Here is how DHCP works.  When you connect your device to a network, your device sends a broadcast to anyone on the local network who will listen.  It’s essentially a cry for help.  (Help!  Load me with what I need so I can talk to the world.)  The DHCP Server listens to the broadcast and downloads an IP Address and other attributes to the requesting device.  This is called an IP Address lease, and the lease expires after a settable amount of time, called a TTL (Time to Live).  Once the device acquires its IP Address lease, it can interact with the world.

DHCP is a thing of beauty when set up properly and works so well, only a few hard-core IT people think about it anymore.  Except when things go wrong.  And one of the worst things that can go wrong is a rogue DHCP Server wreaking havoc on the network.  When this happens, random devices get the wrong attributes and lose all ability to communicate.  Depending on how long the lease TTLs are set, sometimes the passage of a few hours can cure the problem, or sometimes make it worse.  The problem can “hop” from device to device as leases expire and new leases come online.  Sometimes devices can end up with duplicate IP Addresses that come and go and interfere with communications.  This can be maddening to troubleshoot.

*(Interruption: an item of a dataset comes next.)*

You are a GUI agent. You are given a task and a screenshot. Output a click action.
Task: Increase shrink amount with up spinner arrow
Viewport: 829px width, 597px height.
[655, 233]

The usual culprit in an office network is a wireless router somebody brought in from home.  This happens all the time as end users decide they want to build their own private wireless networks, but don’t think about the consequences to everyone else as their wireless router hands out home IP Addresses to random devices across the company network.

Obviously, the cure for a rogue DHCP server is to find it and get rid of it.   The challenge is how to find it?

Enter structured cabling.  Essentially, a structured cable plant runs network cables from stations all over the building to a central patch panel in the server room.  Each cable is labeled, preferably with the labels on both ends of the same cable matching.   All buildings should have a structured cabling.  Unfortunately, many don’t.  Fortunately, this one did.  And that proved to be a tremendous aid finding my rogue DHCP server.

Instead of walking the entire building and looking for a device that looked out of place, I set up a laptop near the patch panel and assigned the laptop a hard IP Address to fit the rogue DHCP server scheme.  After warning everyone their network connections may be disrupted briefly, I set up the laptop to continuously ping the rogue DHCP server IP address while I disconnected and reconnected each network cable.

The idea – one of those cables had to lead to the rogue DHCP server.  I would find the cable leading to my rogue DHCP server by watching for pings to stop responding when I disconnected that cable.  Once I found the correct cable, I could walk to the other end of that cable with a hammer and put the rogue DHCP Server on the other end out of its misery.

I eventually found it, chased it to the other end of the cable, and disconnected it.  It turned out, my friend James brought in a wireless router over a weekend to help with some work he needed to do.  He forgot to disconnect it and that was why my users started complaining on Monday morning.

The moral of the story?  These things happen and that’s why good troubleshooting techniques are invaluable.